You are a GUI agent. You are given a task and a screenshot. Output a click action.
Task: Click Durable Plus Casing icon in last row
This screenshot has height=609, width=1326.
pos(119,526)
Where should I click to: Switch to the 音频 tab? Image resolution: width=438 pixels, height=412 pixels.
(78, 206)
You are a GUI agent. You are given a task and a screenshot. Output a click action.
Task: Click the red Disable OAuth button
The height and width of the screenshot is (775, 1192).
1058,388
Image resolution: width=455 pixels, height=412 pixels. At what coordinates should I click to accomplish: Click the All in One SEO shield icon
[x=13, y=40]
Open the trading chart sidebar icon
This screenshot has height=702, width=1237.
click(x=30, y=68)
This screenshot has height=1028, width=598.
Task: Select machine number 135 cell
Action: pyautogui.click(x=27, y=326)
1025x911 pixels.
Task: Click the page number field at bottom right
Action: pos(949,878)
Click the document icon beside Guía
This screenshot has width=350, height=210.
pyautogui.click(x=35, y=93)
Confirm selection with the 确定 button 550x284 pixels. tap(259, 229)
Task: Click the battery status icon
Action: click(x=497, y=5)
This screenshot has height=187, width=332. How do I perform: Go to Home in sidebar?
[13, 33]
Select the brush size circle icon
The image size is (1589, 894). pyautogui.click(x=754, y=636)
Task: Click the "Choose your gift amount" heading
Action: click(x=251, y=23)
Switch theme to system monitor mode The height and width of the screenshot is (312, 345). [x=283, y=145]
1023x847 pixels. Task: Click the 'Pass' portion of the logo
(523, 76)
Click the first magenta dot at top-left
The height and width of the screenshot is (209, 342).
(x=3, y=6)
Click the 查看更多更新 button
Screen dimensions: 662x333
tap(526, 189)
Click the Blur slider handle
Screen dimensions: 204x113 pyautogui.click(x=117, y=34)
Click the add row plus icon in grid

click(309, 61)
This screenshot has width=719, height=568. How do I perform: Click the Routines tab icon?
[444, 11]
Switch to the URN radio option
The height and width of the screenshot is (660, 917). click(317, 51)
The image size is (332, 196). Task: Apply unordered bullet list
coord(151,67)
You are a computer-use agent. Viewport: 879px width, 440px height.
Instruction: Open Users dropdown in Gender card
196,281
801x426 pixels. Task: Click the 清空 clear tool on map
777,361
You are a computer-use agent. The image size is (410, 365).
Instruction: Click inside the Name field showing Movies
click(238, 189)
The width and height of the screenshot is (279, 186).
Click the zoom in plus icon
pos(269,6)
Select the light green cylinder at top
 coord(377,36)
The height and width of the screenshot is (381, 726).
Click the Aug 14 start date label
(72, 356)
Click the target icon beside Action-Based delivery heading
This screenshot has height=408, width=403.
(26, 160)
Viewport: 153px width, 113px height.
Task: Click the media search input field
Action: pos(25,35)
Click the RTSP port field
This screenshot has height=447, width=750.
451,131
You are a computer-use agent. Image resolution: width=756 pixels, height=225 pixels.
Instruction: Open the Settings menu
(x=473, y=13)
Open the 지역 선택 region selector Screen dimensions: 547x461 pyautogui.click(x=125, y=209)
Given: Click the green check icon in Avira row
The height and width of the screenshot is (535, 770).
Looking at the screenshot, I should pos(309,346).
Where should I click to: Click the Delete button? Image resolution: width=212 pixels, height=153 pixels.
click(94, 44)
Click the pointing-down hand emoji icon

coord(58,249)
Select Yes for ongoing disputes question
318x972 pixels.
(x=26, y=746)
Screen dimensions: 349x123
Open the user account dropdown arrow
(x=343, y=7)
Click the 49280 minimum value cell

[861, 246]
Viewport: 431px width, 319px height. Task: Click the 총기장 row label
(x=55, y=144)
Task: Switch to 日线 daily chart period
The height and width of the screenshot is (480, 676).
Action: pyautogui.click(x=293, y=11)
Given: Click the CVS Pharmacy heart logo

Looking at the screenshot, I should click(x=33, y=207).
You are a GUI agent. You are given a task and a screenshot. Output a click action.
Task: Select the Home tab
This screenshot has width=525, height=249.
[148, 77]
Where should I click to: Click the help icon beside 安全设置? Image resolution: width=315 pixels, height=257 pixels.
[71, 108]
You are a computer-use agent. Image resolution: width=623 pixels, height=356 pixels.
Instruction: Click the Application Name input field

STATED EXERCISE>
Copy out the material word for word, starting at the line that contains "Click the Blur slider handle" and ending at the line that contains "Open the 지역".

FINISHED TASK>
Click the Blur slider handle
Screen dimensions: 204x113 pyautogui.click(x=117, y=34)
Click the add row plus icon in grid

click(309, 61)
This screenshot has width=719, height=568. How do I perform: Click the Routines tab icon?
[444, 11]
Switch to the URN radio option
The height and width of the screenshot is (660, 917). click(317, 51)
The image size is (332, 196). Task: Apply unordered bullet list
coord(151,67)
You are a computer-use agent. Viewport: 879px width, 440px height.
Instruction: Open Users dropdown in Gender card
196,281
801x426 pixels. Task: Click the 清空 clear tool on map
777,361
You are a computer-use agent. The image size is (410, 365).
Instruction: Click inside the Name field showing Movies
click(238, 189)
The width and height of the screenshot is (279, 186).
Click the zoom in plus icon
pos(269,6)
Select the light green cylinder at top
 coord(377,36)
The height and width of the screenshot is (381, 726).
Click the Aug 14 start date label
(72, 356)
Click the target icon beside Action-Based delivery heading
This screenshot has height=408, width=403.
(26, 160)
Viewport: 153px width, 113px height.
Task: Click the media search input field
Action: pos(25,35)
Click the RTSP port field
This screenshot has height=447, width=750.
451,131
You are a computer-use agent. Image resolution: width=756 pixels, height=225 pixels.
Instruction: Open the Settings menu
(x=473, y=13)
Open the 지역 선택 region selector Screen dimensions: 547x461 pyautogui.click(x=125, y=209)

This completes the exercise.